Teori Big Bang diteguhkan lagi oleh temuan sensasional George Smoot, pakar
fisika di laboratorium Lawrence Berkeley, Amerika Serikat. Ia menciptakan satu riak
awan tipis modul yang membentuk struktur sangat besar serta sangat tua di dalam
semesta yang terbentang sepanjang 94,4 mil triliun kilometer serta berasal dari masa 15
milyar tahun lalu. Riak tersebut terbentuk akibat perluasan kilat alam semesta. Sekali riak
tercipta, gravitasi hendak menjadikan modul terus menjadi terkumpul, kian lama kian
banyak hingga tercipta bintang, galaksi, serta gugus galaksi. Sebaliknya radiasinya
bergerak mengarah ke bumi dengan kecepatan sinar. Suatu yang padu seperti itu yang
oleh kosmolog diucap dengan titik singularitas. Sebaliknya yang diartikan pembelahan
yakni ledakan singularitas dengan sangat dahsyat, yang setelah itu jadi alam semesta
yang terhampar.

3. Kritik dan Relevansi.


Dalam pemikiran sains modern, alam semesta dibayangkan selaku suatu yang
tadinya teremas dalam sesuatu bola ataupun sesuatu titik, yang diucap selaku primeval
atom (atom purba). Atom inilah yang meledak selaku ledakan besar (Big Bang) setelah
itu jadi atom, bintang-bintang serta galaksi-galaksi. Alam semesta diciptakan dari

6
Agus Purwanto, Ayat-Ayat Semesta (Bandung: Mizan, 2015), hlm. 1.
7
E. Scrodinger, Expanding Universe (Cambridge: Cambridge University Press, 2011), hlm. 41.
8
Wegie Ruslan dan Mikhael Dua, Terjadinya Alam Semesta Perspektif Teori Bing Bang (Jakarta: Unika
Atma Jaya, 2019), hlm. 4.
ketiadaan. Sebaliknya dalam pemikiran kalangan kaum filsuf Islam khusunya Al-Farabi,
alam semesta diciptakan Allah, dari suatu ataupun bahan yang telah ada. Kendatipun
seluruh komentar berkaitan dengan penciptaan alam yang dikemukakan di atas, pada
hakikatnya, nampak tidak secara tegas bertentangan dengan al-Qur-an, tetapi hasil
observasi sains modern yang didasari pada tata cara empiris eksperimental lebih bisa
diterima secara rasional. Tidak hanya itu, kebenaran hasil observasi sains modern masih
dapat dikaji ulang serta ditilik kembali.
Daftar Pustaka.

Adamson, Peter & Richard C. Taylor. The Cambridge Companion to Arabic Philosophy,
Cambridge: Cambridge University Press, 2005.

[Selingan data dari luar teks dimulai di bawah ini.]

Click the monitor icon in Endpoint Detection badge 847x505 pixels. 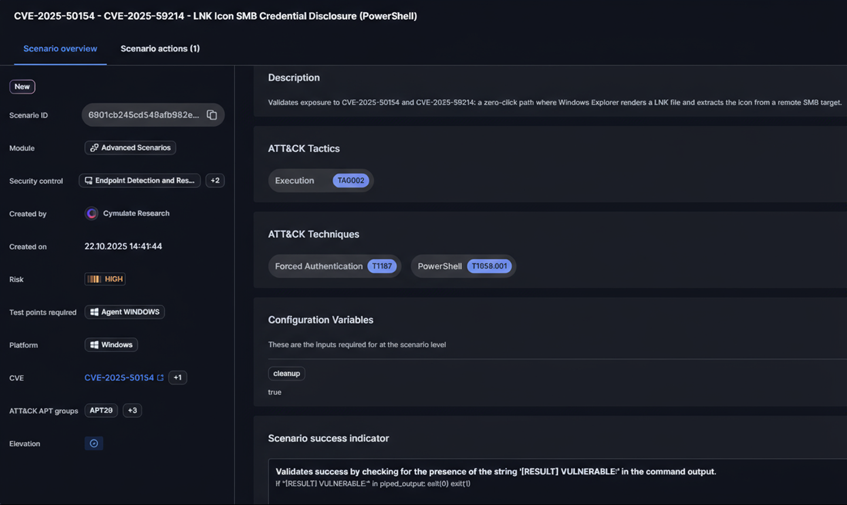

Herman, Fritz Gregor. Word and Idea’s: The Root’s of Plato’s Philosophy, Swansea University:
Classical Press of Wales, 2007.

Jubouri, Al. History of Islamic Philosophy: With View of Greek Philosophy and Early History of
Islam, Baghdad: Bright Pen, 2004.

Purwanto, Agus. Ayat-Ayat Semesta, Bandung: Mizan, 2015.

Reisman, C. David & John McGinnis, Classical Arabic Philosophy An Anthology of Sources,
Indianapolis: Hacket, 2007.

Ruslan Wegie & Mikhael Dua. Terjadinya Alam Semesta Perspektif Teori Bing Bang, Jakarta:
Unika Atma Jaya, 2019.

Scrodinger, E. Expanding Universe, Cambridge: Cambridge University Press, 2011.